To raise awareness about the power and positivity of having a neurodiverse society, the sensory room was built to accommodate current and future students and meet the neurodiverse needs they may have.  

Sensory rooms can benefit students for numerous reasons, they create an environment where neurodiverse individuals and students who need a break can relax and decompress. The space is more than just a room for students to refocus, “I believe it is important for all students, neurodiverse and neurotypical alike, to have a place to disconnect or decompress,” Jackson said, “or if they feel stressed, overstimulated, or anxious, to escape to in order to calm and regulate themselves.” 

 Jackson went on to mention, “While a sensory room can be extremely helpful to neurodiverse individuals to regulate their emotions or stress levels, it has benefits for all individuals. I felt it was important to provide our students with a space that they can access whenever they need it.”

Student input was taken into account even before the project had substantive grounding. Jackson asked students what they might want to see in the room, as well as where an accessible location for them might be.  
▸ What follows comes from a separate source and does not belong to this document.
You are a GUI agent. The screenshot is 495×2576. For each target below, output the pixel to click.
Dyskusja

“There are two rooms in the space.  The outer room contains a large variety of fidget toys, two large beanbag chairs, super soft carpeting, weighted lap pads, sensory beanbags, and more,” Jackson said. “The other space, a former film-developing darkroom, is the deprivation space.”  The depravation space features include varying levels of lighting that allow students to explore different stimulation levels. The room also has privacy features for students to relax in whatever darkness level they feel is right.  

The sensory room is located on the bottom floor of the Library through the Media Center and is accessible to Hiram College students, faculty, and staff during open library hours.